(Entries on where items appear)
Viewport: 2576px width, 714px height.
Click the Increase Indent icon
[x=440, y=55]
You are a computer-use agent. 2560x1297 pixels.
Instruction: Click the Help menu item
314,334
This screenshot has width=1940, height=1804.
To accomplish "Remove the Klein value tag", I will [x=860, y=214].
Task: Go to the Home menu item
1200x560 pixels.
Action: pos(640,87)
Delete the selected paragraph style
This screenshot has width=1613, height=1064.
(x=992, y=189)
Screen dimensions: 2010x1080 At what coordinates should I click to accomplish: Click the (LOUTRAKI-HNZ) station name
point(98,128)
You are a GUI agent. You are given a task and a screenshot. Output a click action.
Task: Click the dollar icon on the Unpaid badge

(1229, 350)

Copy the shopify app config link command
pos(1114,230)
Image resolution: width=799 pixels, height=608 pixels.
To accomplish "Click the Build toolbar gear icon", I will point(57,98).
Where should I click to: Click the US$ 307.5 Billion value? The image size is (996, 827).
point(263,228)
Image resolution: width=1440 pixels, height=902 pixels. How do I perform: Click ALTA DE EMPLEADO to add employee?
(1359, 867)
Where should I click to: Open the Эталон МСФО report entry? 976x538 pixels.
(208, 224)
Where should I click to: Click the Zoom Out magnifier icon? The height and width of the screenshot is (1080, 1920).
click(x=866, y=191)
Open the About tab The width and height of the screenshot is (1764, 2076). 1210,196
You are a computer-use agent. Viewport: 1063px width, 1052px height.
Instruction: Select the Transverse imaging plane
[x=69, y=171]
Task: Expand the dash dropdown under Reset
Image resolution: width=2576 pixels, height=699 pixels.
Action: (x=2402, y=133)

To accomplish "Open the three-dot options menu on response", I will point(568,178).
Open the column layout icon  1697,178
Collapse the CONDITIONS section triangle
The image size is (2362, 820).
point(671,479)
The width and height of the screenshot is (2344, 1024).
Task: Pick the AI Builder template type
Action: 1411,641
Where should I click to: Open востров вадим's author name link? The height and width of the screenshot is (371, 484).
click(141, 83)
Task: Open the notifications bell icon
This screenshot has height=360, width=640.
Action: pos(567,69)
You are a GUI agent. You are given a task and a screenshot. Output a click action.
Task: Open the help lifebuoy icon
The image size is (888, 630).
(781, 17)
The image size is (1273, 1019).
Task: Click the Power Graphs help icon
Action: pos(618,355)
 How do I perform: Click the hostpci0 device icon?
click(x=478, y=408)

[Written problem]
Rewrite the data from its first line through the line containing "click(x=866, y=191)", keeping the requests, and increase every coordinate in the answers by 59.

[Task output]
Viewport: 2576px width, 714px height.
Click the Increase Indent icon
[x=499, y=114]
You are a computer-use agent. 2560x1297 pixels.
Instruction: Click the Help menu item
373,393
This screenshot has width=1940, height=1804.
To accomplish "Remove the Klein value tag", I will [x=919, y=273].
Task: Go to the Home menu item
1200x560 pixels.
Action: pos(699,146)
Delete the selected paragraph style
This screenshot has width=1613, height=1064.
(x=1051, y=248)
Screen dimensions: 2010x1080 At what coordinates should I click to accomplish: Click the (LOUTRAKI-HNZ) station name
point(157,187)
You are a GUI agent. You are given a task and a screenshot. Output a click action.
Task: Click the dollar icon on the Unpaid badge

(1288, 409)

Copy the shopify app config link command
pos(1173,289)
Image resolution: width=799 pixels, height=608 pixels.
To accomplish "Click the Build toolbar gear icon", I will point(116,157).
Where should I click to: Click the US$ 307.5 Billion value? The image size is (996, 827).
point(322,287)
Image resolution: width=1440 pixels, height=902 pixels. How do I perform: Click ALTA DE EMPLEADO to add employee?
(1418, 926)
Where should I click to: Open the Эталон МСФО report entry? 976x538 pixels.
(267, 283)
Where should I click to: Click the Zoom Out magnifier icon? The height and width of the screenshot is (1080, 1920).
click(x=925, y=250)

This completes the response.